◆ Texto fornecido ◆
%%
A Qualidade da Liberdade

Como já é um lugar comum, somos demasiado livres: posso perfeitamente pegar numa arma e ir para a rua disparar. Posso. É um facto. Será uma violência sobre a liberdade dos outros, mas até me pegarem nos braços e impedirem-me de continuar (ou me derem um tiro), é algo que qualquer um de nós consegue fazer.

Esta liberdade terrível inclui a liberdade de nos sujeitarmos a violências contra as quais podíamos muito bem lutar. Inclui a liberdade de não usar a liberdade. Inclui a liberdade de sermos irresponsáveis ou responsáveis.

Limitações à liberdade

Essa liberdade absoluta só é limitada por dois factores: a violência dos outros e as nossas próprias limitações. Se pensarmos bem, estas duas limitações, na realidade, são só uma: os limites das nossas capacidades (de nos defendermos, de sermos criativos com a liberdade, de concretizar os nossos desejos).

Ora, a função principal da sociedade enquanto tal é dar-nos a oportunidade de sermos ou não criativos com a nossa liberdade (ou seja, estar sossegada) e impedir a violência duns contra os outros (agarrar-me nos braços ou dar-me um tiro, no caso apresentado acima). Ou seja, maximizar a nossa liberdade, livre de violência.

A Qualidade da Liberdade

Agora, significa isto que aquilo que fazemos com a nossa liberdade é igual, seja o que for que façamos? Claro que não: a liberdade pode ser utilizada de forma melhor ou pior. Posso ter demasiados vícios, posso deixar-me influenciar por tudo o que me dizem, posso ficar fechado em casa, posso não querer saber nada, posso funcionar como uma peça numa máquina cega, posso acreditar em ideologias que limitam o mundo a um conjunto restrito de regras e explicações. Posso fazer isto tudo. Para mim, pessoalmente, isto significa um fraca qualidade da liberdade.

Ou seja, a liberdade é absoluta, mas pode ter mais ou menos qualidade, pode ser utilizada de formas distintas, com diferentes valores (nem tudo é igual). Podemos avaliar a liberdade dos outros, tentar influenciá-los a utilizá-la da forma que achamos mais indicada para eles (ou para nós). Somos livres de o fazer. Devemos fazê-lo, em certos casos. Podemos sempre não o fazer. (A ética, que existe e não é relativa, não limita em nada a nossa liberdade, a não ser que o queiramos - e eu, por mim, quero.)

No final, só cada um de nós pode avaliar de forma activa a qualidade da sua própria liberdade. Só cada indivíduo pode realmente julgar a forma como é livre e pode alterá-la. Só cada indivíduo sabe se quer ser (ou se sabe ser) responsável ou irresponsável, curioso ou castrado, influenciável ou bicho do mato.
%%
◆ O pedido ◆
Reproduza fielmente o trecho do texto sobre a qualidade da liberdade que abre com as palavras que contêm "Como já é um" e fecha com "irresponsáveis ou responsáveis.".

◆ Registos do conjunto ◆
%%
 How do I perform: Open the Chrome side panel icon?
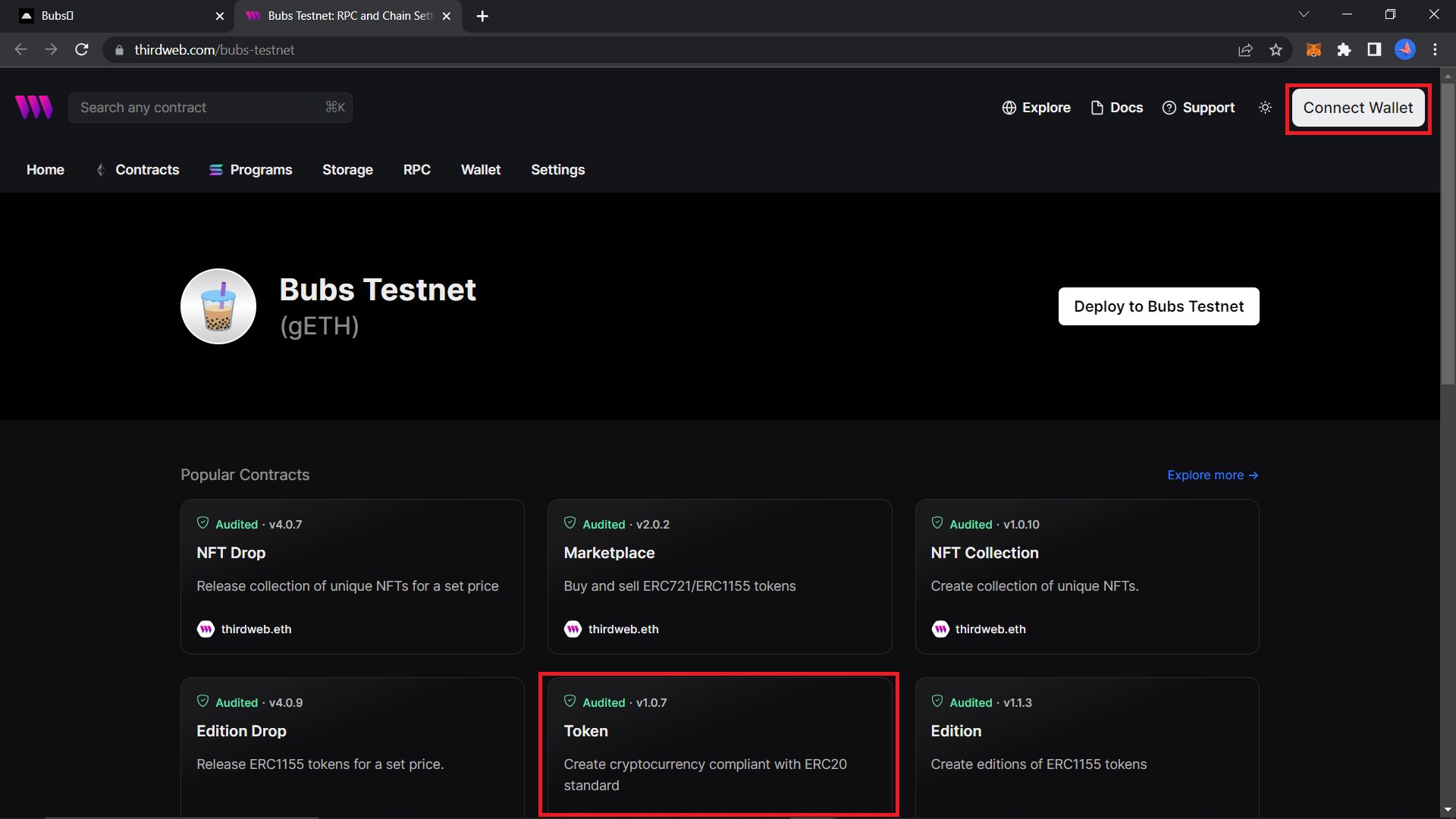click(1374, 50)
%%
%%
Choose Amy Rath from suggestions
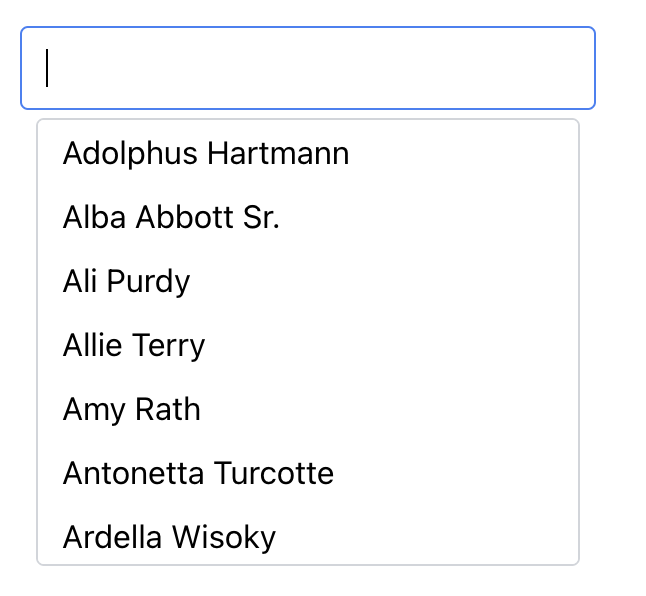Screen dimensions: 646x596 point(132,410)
%%
◆ Resposta final ◆
Como já é um lugar comum, somos demasiado livres: posso perfeitamente pegar numa arma e ir para a rua disparar. Posso. É um facto. Será uma violência sobre a liberdade dos outros, mas até me pegarem nos braços e impedirem-me de continuar (ou me derem um tiro), é algo que qualquer um de nós consegue fazer.

Esta liberdade terrível inclui a liberdade de nos sujeitarmos a violências contra as quais podíamos muito bem lutar. Inclui a liberdade de não usar a liberdade. Inclui a liberdade de sermos irresponsáveis ou responsáveis.